• [Source]:
--
Welcome to The Ride
“The Ride” is a break-up letter to my fear of death. Admittedly, it’s not a clean break. In these uncertain days, I’m sure many of us (and I’m no different) carry some anxiety around the topic on a daily basis.
I remember vividly the first real death of someone close to me. I was 11 years old. It was an uncle of mine. He was a young father and it was tragic and unexpected. I was playing MarioKart64 at my Grandma’s house when I found out. That day, my other uncle noticed me trying to conceal my emotion, and told me “Hey… you know. It’s okay to cry. Nobody expects you to be tough in a moment like this.” And so I did. I cried. That’s the memory I most commonly hold from that day. I took it to heart, too. I still do, to this day, cry in virtually every movie or book or Shark Tank episode I consume, if loss or tragedy is part of the story. Death is sad.
Even still, I went about life relatively unbothered by the thought of death for several years.
--
• [Source material]:
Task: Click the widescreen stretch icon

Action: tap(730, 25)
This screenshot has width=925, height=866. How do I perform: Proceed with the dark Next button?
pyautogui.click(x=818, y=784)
--
• [Exercise goal]: Rewrite the part of the piece about the fear of death starting with "I remember vividly" and going on through "for several years.", putting "Tetris" in place of "MarioKart64". The material after the piece about the fear of death is separate from it.

• [Answer for this exercise]:
I remember vividly the first real death of someone close to me. I was 11 years old. It was an uncle of mine. He was a young father and it was tragic and unexpected. I was playing Tetris at my Grandma’s house when I found out. That day, my other uncle noticed me trying to conceal my emotion, and told me “Hey… you know. It’s okay to cry. Nobody expects you to be tough in a moment like this.” And so I did. I cried. That’s the memory I most commonly hold from that day. I took it to heart, too. I still do, to this day, cry in virtually every movie or book or Shark Tank episode I consume, if loss or tragedy is part of the story. Death is sad.
Even still, I went about life relatively unbothered by the thought of death for several years.